In the final step we were supposed to dissolve sugar in water, but par usual, we weren't paying attention and poured the sugar directly into the mixture. But, who's telling? Ain't no thang. Nothing a spoon can't fix.

We prepared the sangria several hours prior to the party to give it time to chill in the refrigerator.

This beverage was delicious and enjoyed in moderated amounts. If you don't prefer alcohol, try red and white grape juices in place of the wine and sugar.

Our remaining lemon and lime slices were placed into a second drink dispenser with water. Very refreshing.

Happily full,

Monday, October 3, 2011

Red Velvet? We think not.

As graduates of the esteemed Kansas State University, we could not leave this lovely Red Velvet cake a Boomer-Sooner red. Or worse. Nebraska-Cornhusker red. That's right. We said it.

We made P-Dub's Red Velvet Cake (p. 233) into a lovely Powercat Purple. That's a capital 'p' on purple. That's right. We said it.

We started by blending together shortening and sugar. And brown sugar 'cuz we done run out of white sugar. Par for the course.

Next, we sifted together flour and salt.

In a separate bowl, buttermilk, eggs, vanilla, vinegar and baking soda were blended.

We slowly added the flour mixture and the buttermilk mixture by alternating turns, until both were thoroughly combined into the shortening mixture. You still with us? Good. We're not either.

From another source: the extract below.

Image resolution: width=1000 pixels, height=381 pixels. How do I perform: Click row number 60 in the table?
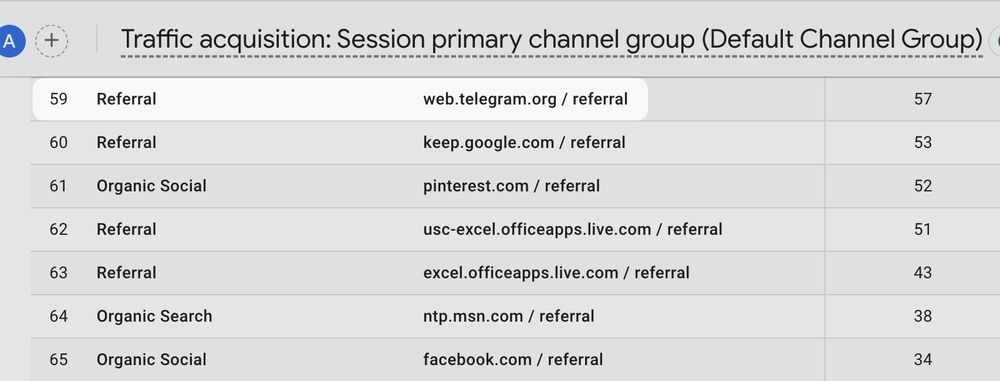tap(59, 142)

In a tiny green bowl, we placed cocoa powder and Jo's fantastic purple food coloring.

This coloring was blended into the cake mixture. We kept taking pictures of it because it was so pretty to see the marbling of the food coloring and the batter.

But, alas, it was not purple enough for our genes. At this point, we had run out of our choice food coloring, so we began to alternate blue and pink dyes until...

...we giddily reached our ideal Powercat Purple.

The batter was poured into two, round cake pans and baked for approximately 25 minutes at 350 degrees.

Meanwhile, we started in on the icing. Two of the world's greatest things, cream cheese and butter, were whipped into a blissful matrimonial state. We also sifted powdered sugar and added it to the mix, along with a little salt. The final ingredient for the frosting was vanilla.

We decided a royal-purple Powercat cake deserved a great display. Jo literally dug to the back of her cabinet to pull out a crystal cake stand. Oh, so shiny and sparkly. We were entranced. We could have stared at it all evening, but our men demanded cake. Back to work.

We frosted the top of the first cake, adding the second cake on top.

We proceeded to frost the rest of the cake.

Then came time for artsy photos before we cut into it.

Wish we could have shared it with you. It was lovely, and we all happily reminisced about our Kansas State days.